## GOAL OF THE EXERCISE
Return, word for word, the stretch of the passage on in-house entrepreneurship from "To do this we" through "traditional of industries.".

## EXCERPTED PASSAGE
But with this stabilization comes a dawning realization, a looming question: where to go now? Many of us share a fear that the next decade will be characterized by a stagnant domestic economy. Sometime between year end and now, your senior managers may have gotten together and begun wrestling with this very realization.

Times like this are ripe for pioneering activities. Now that your business knows it can operate profitably even in a down economy—no small thing—the next question is what you need to be doing to grow.

But businesses wrestle with having this conversation internally, in large part because the administrative skill sets that were so critical to growing profitably and satisfying the needs of existing customers are typically not well-suited to this new challenge. The foraging and exploration by companies who find entirely new markets, develop new technologies, and get serious about selling into international markets often require new competencies.

During the dot-com 1990s, it was common for startups to have what they called an “entrepreneur in residence,” a resource for the team whose role was to find entirely new homes for their technology. What was once a luxury may now be a necessity, and it begs the question: Who’s your in-house entrepreneur? Many businesses have clearly defined roles staffed with personnel that may seem to bleed over into this, people who manage R&D, product managers and the like. But what business needs is to go back to our roots, to draw upon dormant entrepreneurial energy.

To do this we need to find and empower individuals whose job is to wander and wonder, to explore and strategize. Such a message might seem most sensible for high-technology industries, but this sort of in-house entrepreneurship can be practiced by the most traditional of industries.

Here’s the thing: Without realizing it, or without being able to describe it as having an “in-house entrepreneur,” companies in emerging economies like Brazil, China and India practice this every day. Many are run by founders, so thinking like an entrepreneur comes easily. They do not mind the chaos that tends to characterize their cities, or the fractured distribution channels across their country: They have an innate ability to adapt and overcome these. But many also rub shoulders with large social problems. Their response is to see these as business opportunities, problems that can be solved with the right combination of innovation and engineering.

Over the last several years, in particular as our own economy has slowed, it has become increasingly common to hear people express concerns over jobs lost and factories shipped overseas. While these are all important questions, perhaps they overlook a more significant concern: Have we exported our entrepreneurial capacity? Have we become so focused on product-line extensions and incremental features and benefits that we have forgotten how to engage in pure missionary activity?

## PROVIDED MATERIAL

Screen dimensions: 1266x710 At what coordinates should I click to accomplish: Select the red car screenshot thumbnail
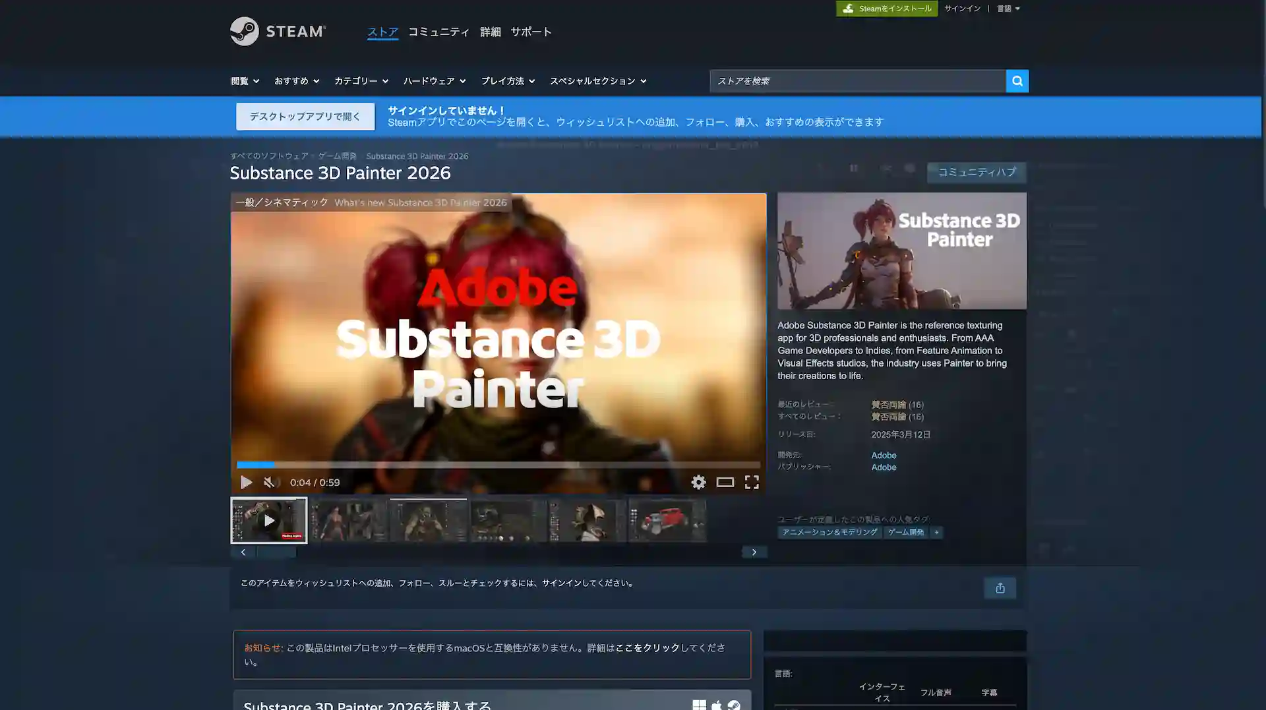(x=667, y=520)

## SOLUTION TO THIS PROBLEM
To do this we need to find and empower individuals whose job is to wander and wonder, to explore and strategize. Such a message might seem most sensible for high-technology industries, but this sort of in-house entrepreneurship can be practiced by the most traditional of industries.